CAIRO — Osama bin Laden endorsed the failed attempt to blow up a U.S. airliner on Dec. 25 and threatened new attacks against the United States in an audio message released Sunday that appeared aimed at asserting that he maintains some direct command over al-Qaida-inspired offshoots.
However, U.S. officials and several researchers who track terrorist groups said there was no indication bin Laden or any of his top lieutenants had anything to do with or even knew in advance of the Christmas Day plot by a Yemen-based group that is one of several largely independent al-Qaida franchises.
A U.S. State Department spokesman said al-Qaida's core leadership offers such groups strategic guidance but depends on them to carry it out.
"He's trying to continue to appear relevant" by talking up the attempted attack by an affiliate, the spokesman, P.J. Crowley, said.
The one-minute message was explicit in its threat of new attacks. Like the airline plot, bin Laden said they would come in response to America's support for Israel.
"God willing, our raids on you will continue as long as your support for the Israelis continues," bin Laden said in the recording, which was released to the Al-Jazeera news channel.
"The message delivered to you through the plane of the heroic warrior Umar Farouk Abdulmutallab was a confirmation of the previous messages sent by the heroes of the Sept. 11," he said of the Nigerian suspect in the Dec. 25 botched attack.
"If our messages had been able to reach you through words we wouldn't have been delivering them through planes."
Directing his statements at President Obama —"from Osama to Obama," he said — bin Laden added: "America will never dream of security unless we will have it in reality in Palestine."
The message, which White House officials said could not immediately be authenticated, raised again the question of how much of a link exists between al-Qaida's top leadership along the Afghan-Pakistani border and the handful of loosely affiliated groups operating in the Arabian Peninsula, North Africa and Iraq.

### TASK INSTRUCTIONS
**a)** Answer each question from the article on the bin Laden audio message, one line each:
(i) Which news channel received the recording?
(ii) What nationality does the article give for the suspect in the Dec. 25 attempt?
(iii) What is the name of the State Department spokesman quoted in the article?
**b)** Carry on writing the article on the bin Laden audio message, starting right after its final sentence.
The lines that come after the article on the bin Laden audio message are separate material with no connection to it.

### RECORDS
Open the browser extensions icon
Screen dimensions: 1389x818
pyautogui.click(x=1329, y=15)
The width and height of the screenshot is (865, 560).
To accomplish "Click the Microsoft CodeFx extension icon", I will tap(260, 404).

* * *

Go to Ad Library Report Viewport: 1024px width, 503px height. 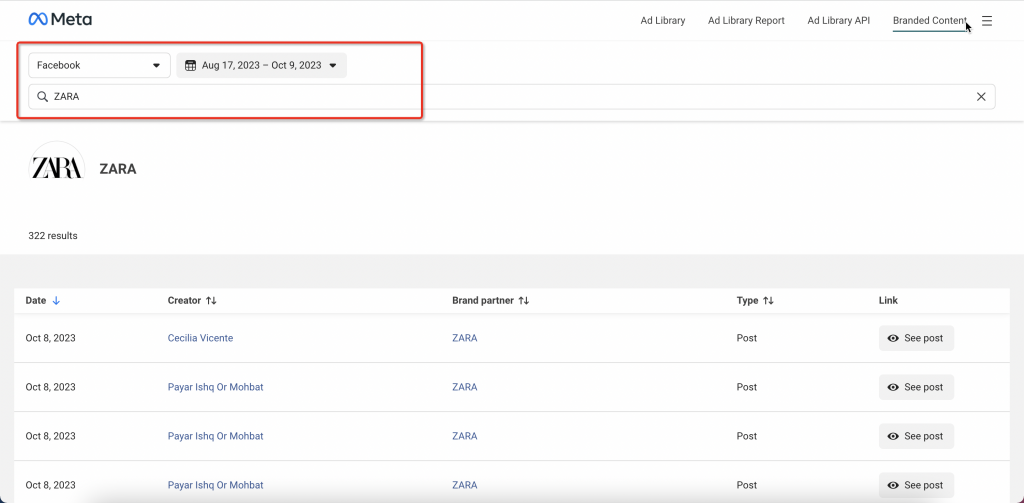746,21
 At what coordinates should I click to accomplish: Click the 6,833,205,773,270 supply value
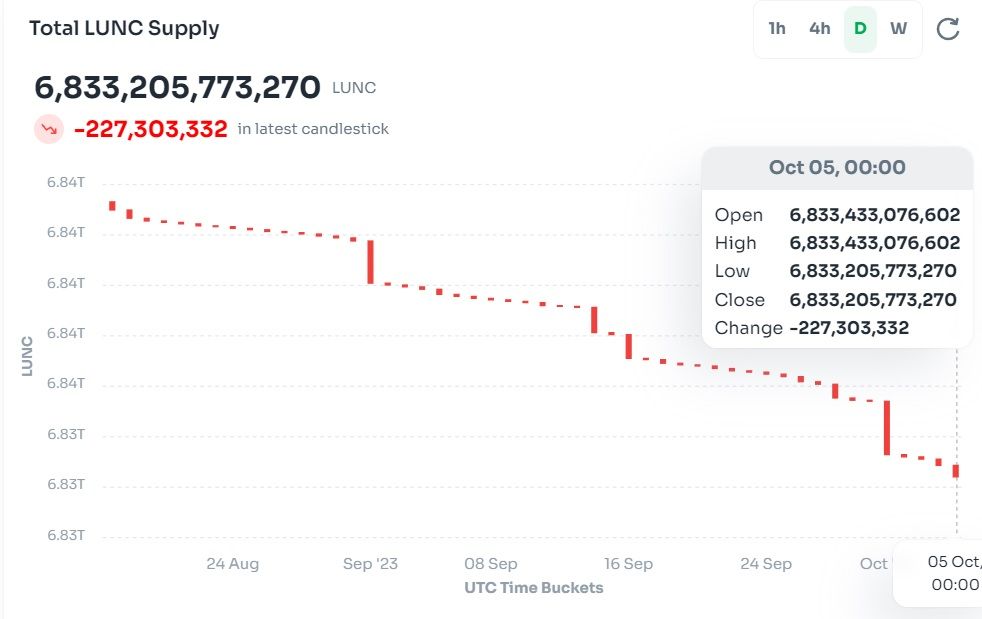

### RESULTS FOR EACH TASK
**a)**
(i) Al-Jazeera
(ii) Nigerian
(iii) P.J. Crowley

**b)**
The al-Qaida leader, who was last heard from in September, seemed intent on showing that he remains more than an ideological figurehead, as most analysts have suggested he has become during the terrorist network's evolution into decentralized offshoots. But some questioned whether al-Qaida's core leadership was involved.
"They weren't putting the final touches on this operation," said Evan Kohlmann, a senior investigator for the New York-based NEFA Foundation, which researches Islamic militants.
Still, the Saudi and Yemeni leaders of al-Qaida in the Arabian Peninsula, which formed in Yemen a year ago, have a long history of direct personal contact with bin Laden. It is plausible that — if they were able to — they would have informed bin Laden of the airliner plot and sought his approval, Kohlmann said.
The Yemen-based group's leader, Nasir al-Wahishi, was once bin Laden's personal secretary, and its top military commander, Qassim al-Raimi, trained in bin Laden's main camp in Afghanistan, Kohlmann said.
U.S. investigators say the suspect in the Dec. 25 attempted bombing told them he had been trained in Yemen and given the explosives there by al-Qaida in the Arabian Peninsula.
Abdulmutallab is accused of attempting to blow up the plane with an explosive powder hidden in his underwear as the aircraft approached Detroit Metro Airport. The device failed to detonate.